[Opening Dataset excerpts section]
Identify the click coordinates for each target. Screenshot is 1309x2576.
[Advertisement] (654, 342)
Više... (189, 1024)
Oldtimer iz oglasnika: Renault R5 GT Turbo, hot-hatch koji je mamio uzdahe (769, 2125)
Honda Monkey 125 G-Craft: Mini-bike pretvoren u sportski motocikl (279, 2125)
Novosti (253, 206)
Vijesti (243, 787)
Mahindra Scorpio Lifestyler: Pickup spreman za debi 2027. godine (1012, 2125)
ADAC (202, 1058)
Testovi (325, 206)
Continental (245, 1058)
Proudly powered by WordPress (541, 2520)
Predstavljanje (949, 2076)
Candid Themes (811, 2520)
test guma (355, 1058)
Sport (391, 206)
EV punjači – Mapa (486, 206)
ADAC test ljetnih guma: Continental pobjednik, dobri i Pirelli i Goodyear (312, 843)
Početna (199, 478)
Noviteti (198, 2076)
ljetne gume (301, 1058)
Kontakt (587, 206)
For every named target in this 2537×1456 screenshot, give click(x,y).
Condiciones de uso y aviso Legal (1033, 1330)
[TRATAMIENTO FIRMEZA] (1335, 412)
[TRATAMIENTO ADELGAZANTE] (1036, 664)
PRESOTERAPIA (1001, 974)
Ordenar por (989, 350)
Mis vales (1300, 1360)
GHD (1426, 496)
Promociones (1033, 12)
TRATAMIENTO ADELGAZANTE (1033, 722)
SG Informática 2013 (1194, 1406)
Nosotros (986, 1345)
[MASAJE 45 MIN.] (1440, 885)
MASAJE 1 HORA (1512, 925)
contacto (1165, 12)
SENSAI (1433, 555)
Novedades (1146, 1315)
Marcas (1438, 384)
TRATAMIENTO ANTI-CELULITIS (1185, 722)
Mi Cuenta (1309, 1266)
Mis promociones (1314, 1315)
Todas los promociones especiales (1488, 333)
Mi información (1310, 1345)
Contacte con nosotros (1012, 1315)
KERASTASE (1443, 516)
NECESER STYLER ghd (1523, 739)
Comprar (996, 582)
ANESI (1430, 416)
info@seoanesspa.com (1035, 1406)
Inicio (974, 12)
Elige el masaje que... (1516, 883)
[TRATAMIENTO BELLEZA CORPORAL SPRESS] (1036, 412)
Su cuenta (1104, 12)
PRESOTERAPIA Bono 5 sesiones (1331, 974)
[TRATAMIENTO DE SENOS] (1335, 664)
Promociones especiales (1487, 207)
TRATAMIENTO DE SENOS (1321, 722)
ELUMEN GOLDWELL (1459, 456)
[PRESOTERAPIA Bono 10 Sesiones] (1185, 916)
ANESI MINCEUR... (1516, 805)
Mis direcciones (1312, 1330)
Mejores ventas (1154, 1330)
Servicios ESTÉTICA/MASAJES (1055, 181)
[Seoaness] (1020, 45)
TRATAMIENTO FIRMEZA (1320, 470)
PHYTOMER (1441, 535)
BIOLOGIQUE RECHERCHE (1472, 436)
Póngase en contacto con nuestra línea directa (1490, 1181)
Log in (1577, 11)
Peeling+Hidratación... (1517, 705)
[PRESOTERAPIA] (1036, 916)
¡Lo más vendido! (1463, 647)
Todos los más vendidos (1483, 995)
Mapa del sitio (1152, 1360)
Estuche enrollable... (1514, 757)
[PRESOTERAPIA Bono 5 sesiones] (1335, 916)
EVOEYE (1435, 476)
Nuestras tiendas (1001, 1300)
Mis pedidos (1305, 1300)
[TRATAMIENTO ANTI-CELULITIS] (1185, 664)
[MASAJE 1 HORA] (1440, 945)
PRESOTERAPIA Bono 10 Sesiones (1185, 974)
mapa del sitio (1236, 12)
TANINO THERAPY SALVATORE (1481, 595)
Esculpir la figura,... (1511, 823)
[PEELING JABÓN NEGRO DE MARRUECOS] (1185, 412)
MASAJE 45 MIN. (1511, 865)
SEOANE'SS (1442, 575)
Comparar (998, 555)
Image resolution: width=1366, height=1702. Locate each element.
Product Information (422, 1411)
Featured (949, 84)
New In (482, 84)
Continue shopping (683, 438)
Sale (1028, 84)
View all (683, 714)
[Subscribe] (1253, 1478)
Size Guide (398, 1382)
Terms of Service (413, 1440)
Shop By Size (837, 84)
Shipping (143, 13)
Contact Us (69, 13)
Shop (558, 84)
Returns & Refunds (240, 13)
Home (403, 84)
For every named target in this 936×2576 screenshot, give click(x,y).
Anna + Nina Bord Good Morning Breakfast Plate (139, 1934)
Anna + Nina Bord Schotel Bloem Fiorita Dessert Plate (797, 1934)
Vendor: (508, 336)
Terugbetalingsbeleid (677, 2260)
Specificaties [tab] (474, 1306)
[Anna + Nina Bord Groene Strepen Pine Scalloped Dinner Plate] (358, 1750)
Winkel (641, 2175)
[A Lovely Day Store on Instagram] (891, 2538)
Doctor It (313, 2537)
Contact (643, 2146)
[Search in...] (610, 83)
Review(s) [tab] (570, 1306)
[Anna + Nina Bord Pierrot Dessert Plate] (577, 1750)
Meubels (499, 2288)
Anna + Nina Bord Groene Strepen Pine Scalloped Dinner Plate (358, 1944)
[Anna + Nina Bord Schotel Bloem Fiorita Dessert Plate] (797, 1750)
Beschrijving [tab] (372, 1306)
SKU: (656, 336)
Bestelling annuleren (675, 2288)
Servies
[Closing Dataset excerpts section]
About this task — Repeat exactly the lines above from the one with "ANESI (1430, 416)" up to and including the one with "Mejores ventas (1154, 1330)". No other line belongs in the reply.

Answer box —
ANESI (1430, 416)
info@seoanesspa.com (1035, 1406)
Inicio (974, 12)
Elige el masaje que... (1516, 883)
[TRATAMIENTO BELLEZA CORPORAL SPRESS] (1036, 412)
Su cuenta (1104, 12)
PRESOTERAPIA Bono 5 sesiones (1331, 974)
[TRATAMIENTO DE SENOS] (1335, 664)
Promociones especiales (1487, 207)
TRATAMIENTO DE SENOS (1321, 722)
ELUMEN GOLDWELL (1459, 456)
[PRESOTERAPIA Bono 10 Sesiones] (1185, 916)
ANESI MINCEUR... (1516, 805)
Mis direcciones (1312, 1330)
Mejores ventas (1154, 1330)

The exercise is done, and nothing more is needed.